(EXCERPT PROVIDED):
──────
GIN JENNY: I don’t remember if that happens in this series. I think it maybe does, but I don’t remember how formalized it is. I mean, as a mark of how little I trust billionaires and how little I enjoy reading about them, the billionaire character gives the point of view character a nice new coat, and that is like—

WHISKEY JENNY: Oh.

GIN JENNY: Yeah, yeah exactly! I love it when people give people coats. I love it! It’s my favorite. And even that didn’t bring me around. I don’t know, Whiskey Jenny.

WHISKEY JENNY: Why are you still reading it then?

GIN JENNY: I think because I like this author. And I feel like I’ve read the first two, so I might as well read the third one. I think my time as a TV show finisher is impacting other areas of my life possibly.

WHISKEY JENNY: Yeah, I’m really surprised. You’re usually such a—

GIN JENNY: I guess because I keep hoping it’ll turn around and I’ll be into it again.

WHISKEY JENNY: OK.

GIN JENNY: And when I say again, I have never been into it, so I’m not sure what I’m hoping for. [LAUGHTER]

WHISKEY JENNY: Well that’s very optimistic and beautifully hopeful of you.

GIN JENNY: Yeah, we’ll see.

WHISKEY JENNY: It’s modern day, right?

GIN JENNY: Yeah, yeah. It’s modern day. I think the main character, Arden, I think is at Oxford when the book starts, or something.

WHISKEY JENNY: Oh yeah, what are their names?

GIN JENNY: OK, so their names are Arden and Caspian.
──────
(AVAILABLE DATA):
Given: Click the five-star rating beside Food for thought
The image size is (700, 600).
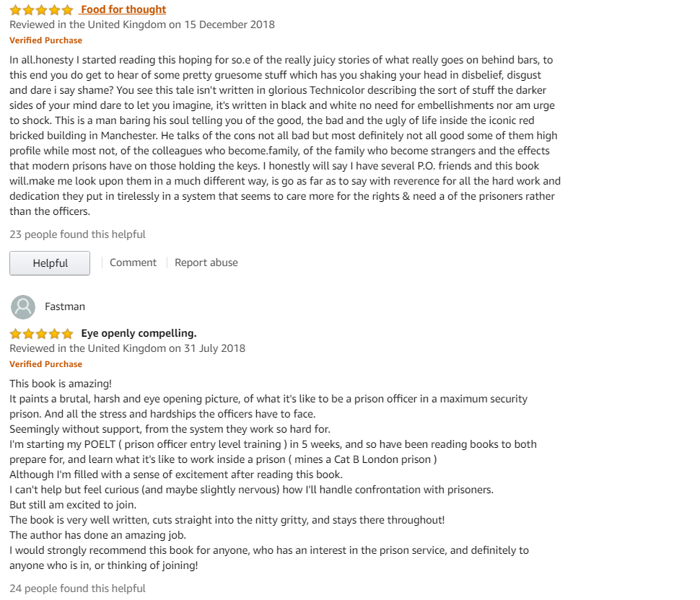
──────
Please say what, according to the book-series transcript, the billionaire character gives the point-of-view character.

(WRITTEN ANSWER):
A nice new coat.